No multi-step preemption (preemption stops when budget is met)	Multiple concurrent preemptions in a single step are handled iteratively

5. Analytical Fleet Sizing (Erlang-C / Kimura)

The optimizer uses a closed-form approximation to find the minimum GPU count before running the slower DES.

Flow

CDF  →  _calibrate(gpu, max_ctx, alpha)
         ↓
    (μ_gpu, cv², n_slots, mean_prefill)
         ↓
    _min_gpus_analytical(λ_eff, μ_gpu, cv², slo_budget, n_slots)
         ↓
    n_gpus  [minimum GPUs satisfying P99_TTFT = P99_wait + mean_prefill ≤ SLO]

`_calibrate`

Samples N requests from the workload CDF (filtered to the pool's traffic fraction α), computes service_time(l_in, l_out, max_ctx) for each, and returns:

μ_gpu        = n_slots / E[S_raw]      (GPU-level throughput, req/s per GPU)
cv²          = Var[S_raw] / E[S_raw]²  (service-time variability)
n_slots      = gpu.n_slots(max_ctx)    (KV-cache concurrency per GPU)
mean_prefill = E[ceil(l_in/chunk) × iter_t(1)]   (mean prefill time)

`_min_gpus_analytical`

Uses the slot-level Kimura M/G/c approximation for P99 queue wait. Each GPU has n_slots KV-cache slots that act as parallel servers. The effective server pool has c_slots = n_gpus × n_slots servers at per-slot rate μ_slot = μ_gpu / n_slots:

ρ       = λ / (n_gpus × μ_gpu)          (GPU utilisation, same as slot utilisation)
a_slots = λ / μ_slot                    (Erlang load in slot-units)
C       = Erlang-C(n_gpus × n_slots, a_slots)  (slot-level blocking probability)
P99_wait = −ln(C / 0.01) / decay        (Kimura tail formula)
P99_TTFT = P99_wait + mean_prefill       (total TTFT)

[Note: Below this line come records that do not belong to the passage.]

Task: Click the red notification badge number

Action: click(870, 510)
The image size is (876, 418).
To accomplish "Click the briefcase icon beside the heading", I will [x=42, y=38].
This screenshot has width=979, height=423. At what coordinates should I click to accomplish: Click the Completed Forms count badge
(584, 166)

Why slot-level matters: treating each GPU as a single server inflates the P99 estimate for high-concurrency profiles (e.g., n_slots=128 for H100 at max_ctx=8192). The correct Erlang-C formula uses c × n_slots servers, which gives near-zero Erlang-C when c is much larger than the Erlang load a_slots/n_slots.

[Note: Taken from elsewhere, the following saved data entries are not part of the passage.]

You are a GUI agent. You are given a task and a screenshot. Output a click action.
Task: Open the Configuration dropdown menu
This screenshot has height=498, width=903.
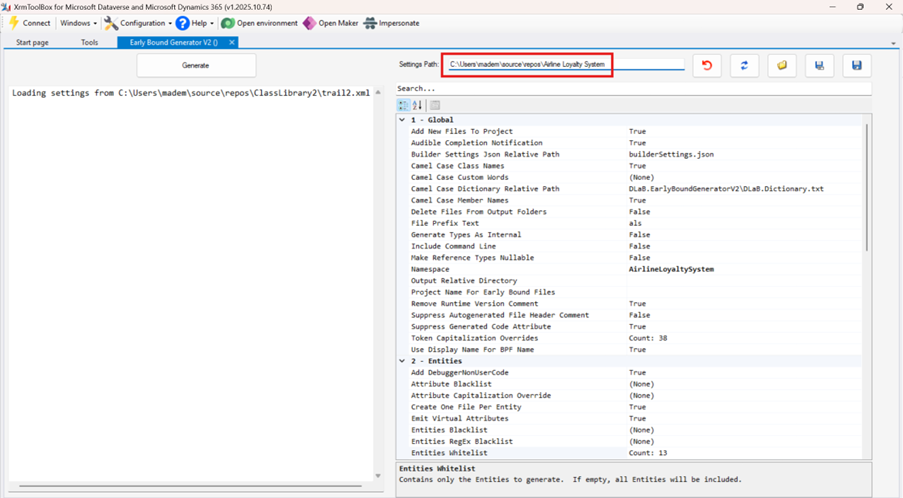(138, 23)
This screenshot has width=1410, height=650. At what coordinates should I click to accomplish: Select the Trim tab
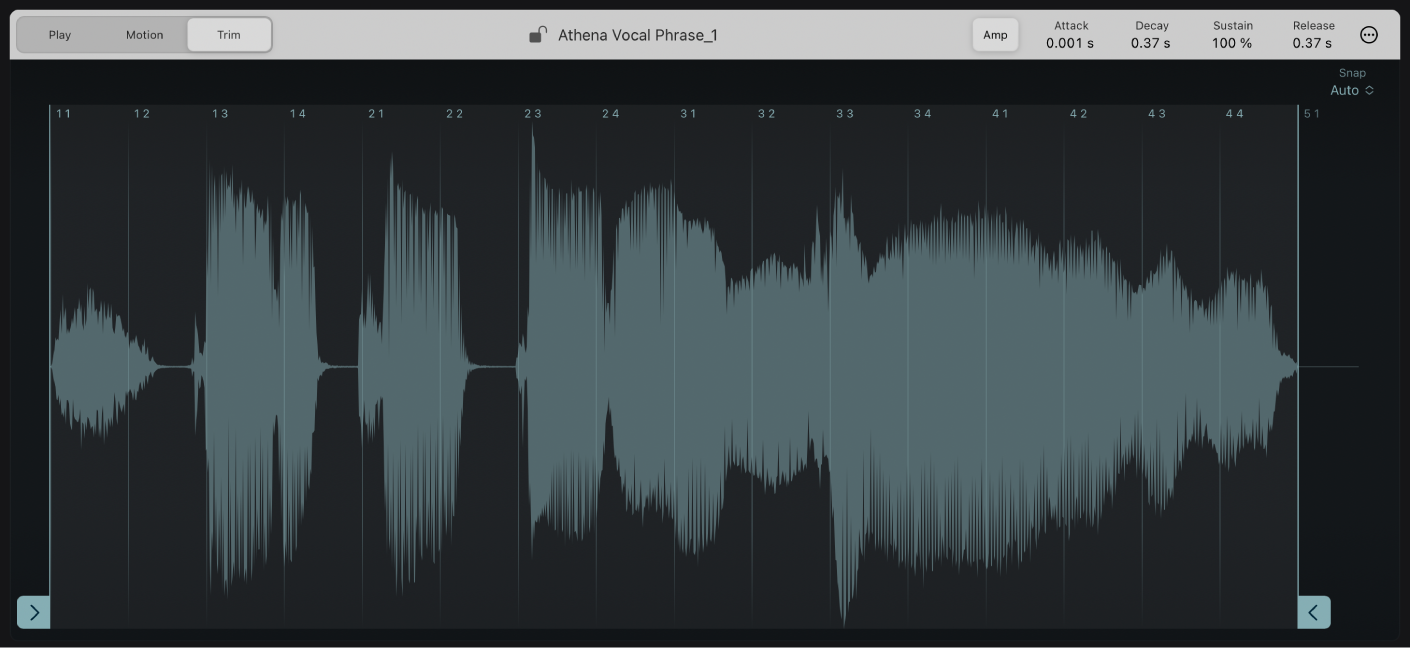[x=229, y=33]
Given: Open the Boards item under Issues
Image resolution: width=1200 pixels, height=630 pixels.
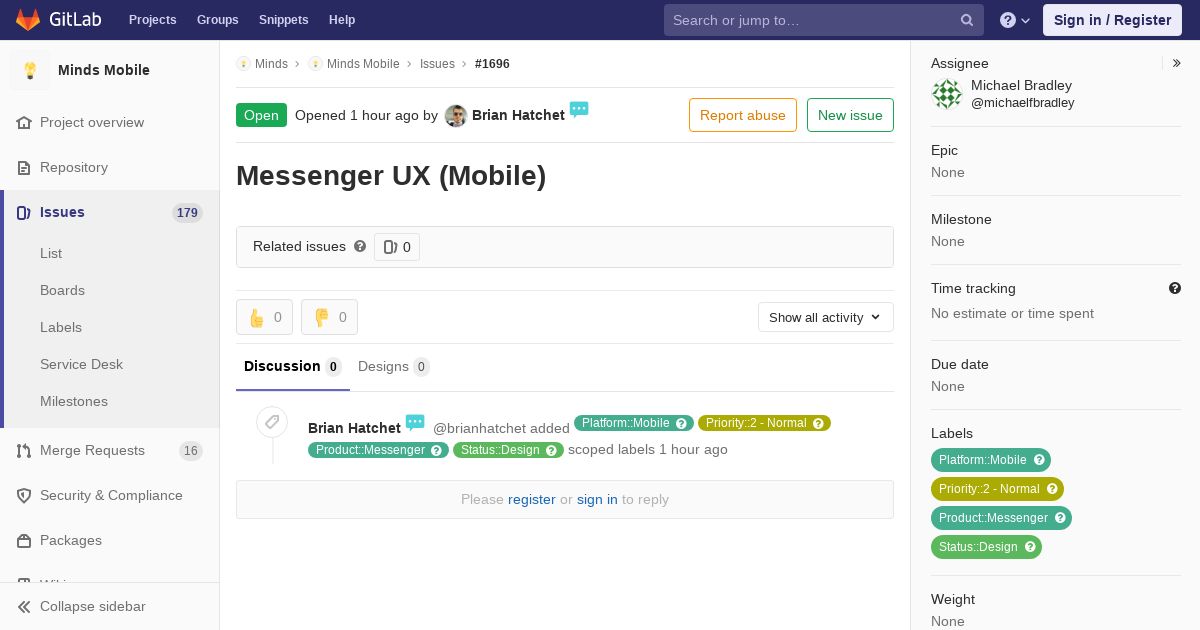Looking at the screenshot, I should pos(62,290).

Stability constraint: ρ_max = 0.85. Above this, the Erlang-C approximation becomes inaccurate and queue wait diverges non-linearly.

Reliability-aware sizing (`node_avail`)

GPU and NVLink hardware fails at a measurable rate. Kokolis et al. 2024 (arXiv:2410.21680) report for Meta's RSC clusters:

Cluster	r_f (failures / node-day)	MTTF (1 node)	MTTF (1024-GPU job)
RSC-1 (16k A100, general ML)	6.50 / 1000 = 0.0065	~154 days	~7.9 h
RSC-2 (8k A100, vision)	2.34 / 1000 = 0.00234	~427 days	~22 h

For an inference fleet, individual node failures reduce effective capacity. At steady state, a fraction (1 − A) of nodes are under repair, where:

A = MTTF / (MTTF + MTTR)  =  1 / (1 + r_f × MTTR_days)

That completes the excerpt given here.